**Passage:**
——————————

Game Types
Bonuses
Slots
More
Online Casinos Poker Bingo Games Lotteries Sports & Racebooks Fantasy Sports Forex Betting Exchanges Spread Betting Binary Options Live Dealers
Weekly Newsletter Online Gaming News Payment Methods Gaming Software Gaming Site Owners Gaming Jurisdictions Edit Preferences Search
 
Bonuses! New games! Gossip! And all the player news you can handle. Sign up NOW!

Related Links

Kwaysser second Hungarian to win WSOP title, $617,214

23 Jun 2010

Valdemar "Luigi" Kwaysser won the $10,000 buy-in Pot-Limit Hold'em World Championship at the World Series of Poker on Wednesday morning. It was the first WSOP bracelet for the resident of Budapest, Hungary, worth $617,214.

Kwaysser became the second Hungarian to win a gold bracelet this year, following Peter Gelencser's victory in the $2,500 Limit Deuce-to-Seven Lowball event, which was played out during the first week of the series. Kwaysser is the third Hungarian to win a WSOP title. The first was Peter Tarply, who was victorious in the Six-Handed No-Limit Hold'em Shootout held last year.

——————————

**Collected material:**

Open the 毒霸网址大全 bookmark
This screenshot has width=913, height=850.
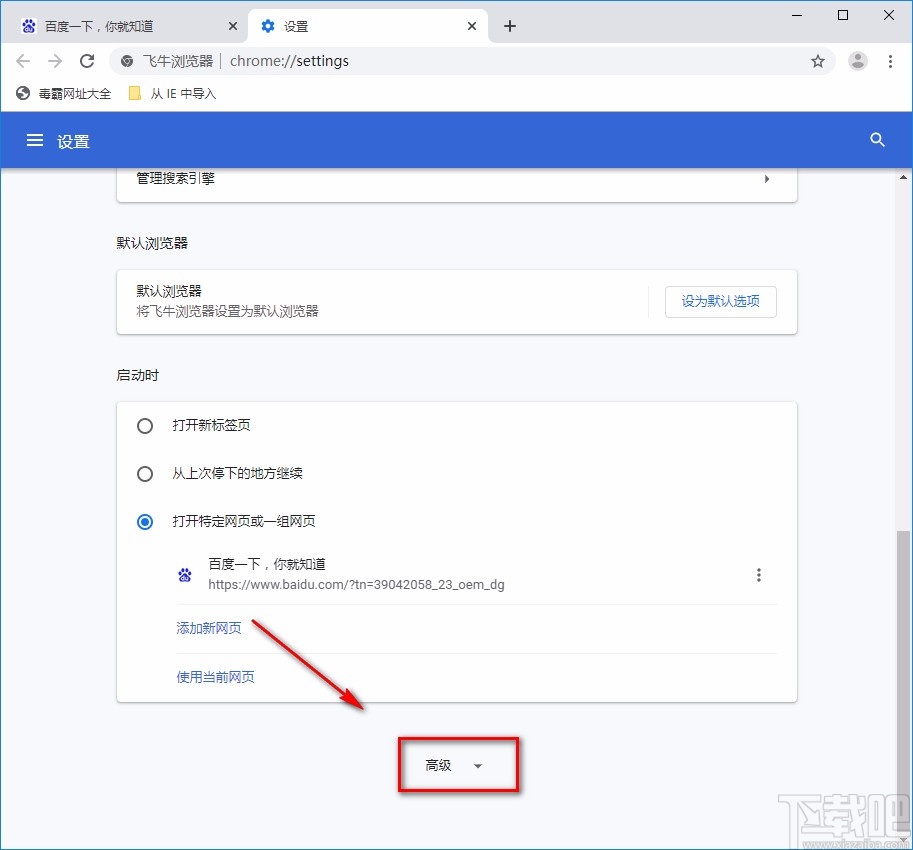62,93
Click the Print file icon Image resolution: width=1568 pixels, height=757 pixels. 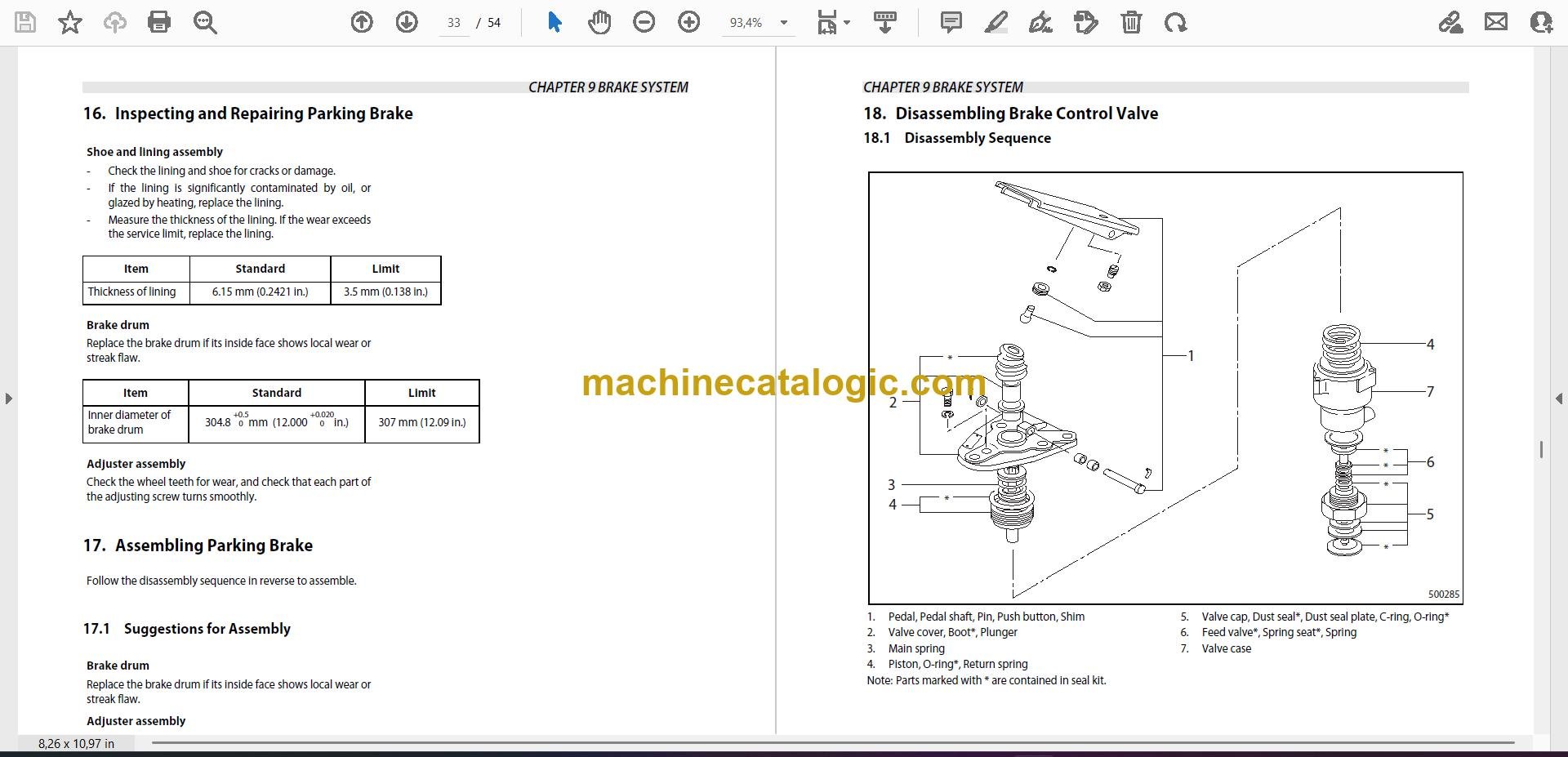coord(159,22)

——————————

**Directive:** Extend the article about Valdemar Kwaysser's World Series of Poker win with a few more sentences, picking up after its last one.

**Final result:**
"We help each other a lot," said Kwaysser. "I truly believe that Hungary has done so well, considering the size of the country which is small, because we all stick together, and we learn together, and discuss poker together."

The 26-year old won major tournaments held in Costa Rica and Italy, but this win eclipsed those previous victories, both in terms of prize money and prestige.

Kwaysser studied at the University of Budapest for three years, majoring in economics. He did not graduate, but says he may return to school later. He is active in the Hungarian poker community, writing and teaching poker to new players at an online coaching site.

Following his victory, Kwaysser admitted he does not much play much pot-limit Hold'em.

"I do not know that much about pot-limit Hold'em," said Kwaysser. "I have barely played it. I know the structure and the lack of an ante makes it a much tighter game. In the beginning of the tournament, I played very tight. Then, later, I started to play more hands. People started respecting my raises, and that is how I won some pots. In No-Limit Hold'em tournaments there are usually antes, so you cannot just wait for a hand because you will get blinded out."

Kwaysser is the second Hungarian to win a WSOP title this year.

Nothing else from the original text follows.